Perché quello che urla «troia, ti stupro» è sempre a fianco di Antonini?

E veniamo qui al ragazzo che urla «troia, ti stupro». Si tratta di un ragazzo con il cranio rasato, tatuaggio sul sopracciglio destro che indossa un giubbotto nero dove si distinguono chiaramente sulla spalla la toppa con il logo degli ZetaZeroAlfa (il gruppo musicale di Iannone) e sul petto la tartaruga di CasaPound.
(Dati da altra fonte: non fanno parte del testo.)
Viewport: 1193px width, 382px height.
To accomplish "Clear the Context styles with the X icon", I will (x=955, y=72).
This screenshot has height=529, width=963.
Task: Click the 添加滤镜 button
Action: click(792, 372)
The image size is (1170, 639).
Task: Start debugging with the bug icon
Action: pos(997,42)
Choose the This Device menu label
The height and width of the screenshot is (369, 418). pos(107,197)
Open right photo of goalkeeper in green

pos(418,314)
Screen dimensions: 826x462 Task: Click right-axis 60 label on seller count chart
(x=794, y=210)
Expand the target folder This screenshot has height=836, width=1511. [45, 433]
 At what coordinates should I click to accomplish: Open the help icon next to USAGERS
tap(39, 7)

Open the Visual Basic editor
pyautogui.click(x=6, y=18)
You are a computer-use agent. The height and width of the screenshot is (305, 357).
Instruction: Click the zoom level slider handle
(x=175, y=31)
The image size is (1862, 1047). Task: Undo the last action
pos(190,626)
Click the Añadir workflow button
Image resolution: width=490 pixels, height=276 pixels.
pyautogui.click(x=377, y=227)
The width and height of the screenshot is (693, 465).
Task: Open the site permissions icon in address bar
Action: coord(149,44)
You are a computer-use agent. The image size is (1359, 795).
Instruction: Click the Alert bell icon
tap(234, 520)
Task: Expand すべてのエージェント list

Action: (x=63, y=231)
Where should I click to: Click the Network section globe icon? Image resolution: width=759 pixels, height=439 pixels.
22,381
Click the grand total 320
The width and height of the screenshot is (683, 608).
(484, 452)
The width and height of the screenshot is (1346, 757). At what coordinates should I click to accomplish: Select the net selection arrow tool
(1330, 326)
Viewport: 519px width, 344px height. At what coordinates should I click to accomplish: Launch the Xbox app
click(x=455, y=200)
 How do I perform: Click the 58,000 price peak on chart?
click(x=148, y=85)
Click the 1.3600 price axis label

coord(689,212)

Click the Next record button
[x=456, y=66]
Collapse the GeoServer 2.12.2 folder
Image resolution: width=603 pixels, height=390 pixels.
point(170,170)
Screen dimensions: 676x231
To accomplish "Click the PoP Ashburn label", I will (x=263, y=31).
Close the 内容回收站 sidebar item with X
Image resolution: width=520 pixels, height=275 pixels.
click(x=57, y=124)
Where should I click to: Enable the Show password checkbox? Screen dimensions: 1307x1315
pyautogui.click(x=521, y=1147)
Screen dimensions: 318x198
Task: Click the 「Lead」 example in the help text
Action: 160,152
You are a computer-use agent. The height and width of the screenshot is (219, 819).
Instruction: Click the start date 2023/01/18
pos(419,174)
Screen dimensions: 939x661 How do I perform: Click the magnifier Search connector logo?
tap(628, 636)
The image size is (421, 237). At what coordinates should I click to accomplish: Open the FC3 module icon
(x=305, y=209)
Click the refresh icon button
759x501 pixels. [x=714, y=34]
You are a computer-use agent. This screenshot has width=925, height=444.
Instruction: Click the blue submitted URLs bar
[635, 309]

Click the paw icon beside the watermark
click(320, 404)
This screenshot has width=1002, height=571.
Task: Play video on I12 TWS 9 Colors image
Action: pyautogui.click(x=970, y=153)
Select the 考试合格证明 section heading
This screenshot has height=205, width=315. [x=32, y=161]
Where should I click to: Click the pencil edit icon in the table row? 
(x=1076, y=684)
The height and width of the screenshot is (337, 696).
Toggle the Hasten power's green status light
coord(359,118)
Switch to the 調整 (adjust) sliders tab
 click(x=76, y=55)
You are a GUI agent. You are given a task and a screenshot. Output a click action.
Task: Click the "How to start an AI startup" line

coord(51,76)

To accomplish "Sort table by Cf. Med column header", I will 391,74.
Certo, può essere benissimo un residente di Casal Bruciato, ma non ci sono dubbi che sia un attivista del movimento della tartaruga frecciata.

Anche perché basta guardare i video della giornata di ieri per accorgersi che il ragazzo è sempre a fianco di Mauro Antonini. Possibile che Antonini non se ne sia accorto. Il fotogramma qui sotto è tratto dalla diretta pubblicata sulla pagina di Antonini, l’episodio è quello che vede contrapposti – a debita distanza – gli attivisti di CasaPound a quelli dei centri sociali. Una sorta di gara canora a base di slogan e insulti (e l’Inno di Mameli ça va sans dire)

Ma può trattarsi di una coincidenza, del resto si sa che l’esasperazione porta a fare questo ed altro. Ieri però a Casal Bruciato c’è stato anche un altro episodio curioso: il battibecco tra Fratelli d’Italia – che era andata ad appendere uno striscione – e i fascisti del Terzo Millennio. L’Huffington Post ha pubblicato un video del diverbio tra i rappresentati delle due formazioni politiche.

Mentre Antonini e Adriano Cedroni attivista di Fratelli d’Italia discutono sul problema dell’appropriazione del territorio ecco che spunta il nostro, sempre con il giacchetto griffato con le toppe in vendita sul La testa di ferro, il sito del merchandising di CasaPound, che si mette in mezzo tra i litiganti per spalleggiare il responsabile regionale di CPI e spostando con una manata un attivista del partito della Meloni che forse si era avvicinato troppo ad Antonuni dice «oh fa il bravo, aò te dice male levate». Chissà, forse anche quel gesto era dettato dall’esasperazione. Oppure CasaPound potrebbe semplicemente avere il coraggio di fare il nome e il cognome di questa persona e ammettere che si tratta di uno dei loro.